* [GOALS]
[a] In the email about the laptop, what condition did the co-worker attach to giving it away?
[b] Pick up the email about the laptop right after its last sentence and write what comes next.

* [EXTRACTED TEXT]
....................

On Wed, Oct 19, 2011 at 17:34, John Aldrich <jmaldr...@yahoo.com> wrote:
> One of my co-workers gave me a relatively recent vintage laptop that was
> non-functional. He'd previously asked me about it saying it wouldn't finish
> starting up. Not having a chance to look at it, I gave him several options,
> including a dead motherboard, etc. He called me up the other day and offered
> it to me, on the proviso that I delete any personal data.
> Well, when I got it, I pretty quickly figured out that the problem was that
> the hard drive (or controller...not sure which -- can't test the HDD) was
> dead. I have ordered a new hard drive and when I get that in, if that fixes
> it, it will be better than new.
> I almost feel like I cheated my co-worker though, as the fix would have been
> pretty obvious when I looked at it if he'd brought it to me and that model
> of laptop is worth almost $600 at one on-line reseller.

....................

* [DATA ENTRIES]
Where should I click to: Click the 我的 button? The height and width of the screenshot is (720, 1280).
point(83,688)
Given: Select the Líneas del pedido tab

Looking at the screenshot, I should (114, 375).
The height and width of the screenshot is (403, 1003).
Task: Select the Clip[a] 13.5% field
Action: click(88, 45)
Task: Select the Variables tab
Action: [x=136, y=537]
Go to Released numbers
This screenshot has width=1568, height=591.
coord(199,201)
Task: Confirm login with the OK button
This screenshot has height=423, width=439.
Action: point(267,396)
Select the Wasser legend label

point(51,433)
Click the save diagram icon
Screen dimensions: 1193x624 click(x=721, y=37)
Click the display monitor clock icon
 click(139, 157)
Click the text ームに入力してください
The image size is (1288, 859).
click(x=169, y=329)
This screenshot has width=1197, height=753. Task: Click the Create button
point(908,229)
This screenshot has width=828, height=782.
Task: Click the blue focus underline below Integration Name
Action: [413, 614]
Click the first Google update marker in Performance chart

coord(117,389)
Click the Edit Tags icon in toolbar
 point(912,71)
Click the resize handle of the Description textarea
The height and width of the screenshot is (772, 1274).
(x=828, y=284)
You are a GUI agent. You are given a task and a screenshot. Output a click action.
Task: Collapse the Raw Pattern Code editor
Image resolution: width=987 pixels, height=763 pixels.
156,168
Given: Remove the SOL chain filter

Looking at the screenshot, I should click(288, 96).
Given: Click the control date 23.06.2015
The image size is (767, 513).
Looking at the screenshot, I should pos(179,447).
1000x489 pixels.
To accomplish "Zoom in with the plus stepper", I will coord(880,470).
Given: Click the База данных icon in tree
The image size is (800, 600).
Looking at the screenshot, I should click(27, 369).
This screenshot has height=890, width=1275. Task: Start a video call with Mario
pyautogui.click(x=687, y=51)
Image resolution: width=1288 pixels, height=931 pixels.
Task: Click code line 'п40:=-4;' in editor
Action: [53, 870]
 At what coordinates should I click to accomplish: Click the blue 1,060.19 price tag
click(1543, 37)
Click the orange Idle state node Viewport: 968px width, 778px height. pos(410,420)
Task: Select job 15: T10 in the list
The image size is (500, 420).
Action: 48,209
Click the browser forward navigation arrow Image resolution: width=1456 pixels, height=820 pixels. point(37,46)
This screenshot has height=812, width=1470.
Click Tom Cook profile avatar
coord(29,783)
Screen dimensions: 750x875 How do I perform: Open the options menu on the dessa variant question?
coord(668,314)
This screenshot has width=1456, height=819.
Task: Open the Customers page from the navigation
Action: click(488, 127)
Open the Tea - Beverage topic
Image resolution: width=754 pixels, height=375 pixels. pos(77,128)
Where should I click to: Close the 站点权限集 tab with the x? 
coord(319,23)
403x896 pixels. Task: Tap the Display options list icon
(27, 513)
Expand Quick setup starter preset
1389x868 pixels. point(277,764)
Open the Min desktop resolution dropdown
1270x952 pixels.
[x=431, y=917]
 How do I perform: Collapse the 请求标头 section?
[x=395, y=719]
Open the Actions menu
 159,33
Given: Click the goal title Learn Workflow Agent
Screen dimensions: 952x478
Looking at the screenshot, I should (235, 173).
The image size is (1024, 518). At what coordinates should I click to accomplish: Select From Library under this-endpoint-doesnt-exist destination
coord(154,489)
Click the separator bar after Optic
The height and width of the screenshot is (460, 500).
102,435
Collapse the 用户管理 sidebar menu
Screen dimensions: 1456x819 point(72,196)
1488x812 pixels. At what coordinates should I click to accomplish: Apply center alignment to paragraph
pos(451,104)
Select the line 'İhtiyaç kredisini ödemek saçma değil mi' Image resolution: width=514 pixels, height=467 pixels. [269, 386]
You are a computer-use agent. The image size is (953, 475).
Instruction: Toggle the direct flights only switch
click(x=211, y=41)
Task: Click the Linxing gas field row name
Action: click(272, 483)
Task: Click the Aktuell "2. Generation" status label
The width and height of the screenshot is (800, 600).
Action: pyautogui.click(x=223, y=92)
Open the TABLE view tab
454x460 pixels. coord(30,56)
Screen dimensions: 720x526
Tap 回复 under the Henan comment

....................

* [RESULTS BY TASK]
[a] He asked that any personal data on it be deleted.

[b]
> If you were in my shoes, would you call the co-worker and advise what you
> had done and offer to sell it for parts and (generous) labor or just keep it
> and have a nice laptop?
>

I think you're jumping the gun a bit.

If the hard drive fixes it, then I might be a bit sneaky - I'd
probably let him know that I had a spare hard drive,and  that when I
tested it with that it came up. Then let him decide how he wants to
proceed.

OTOH, if simply replacing the hard drive doesn't fix it, well, I think
you need to decide how much more work you want to put into it, but at
that point it's pretty much yours.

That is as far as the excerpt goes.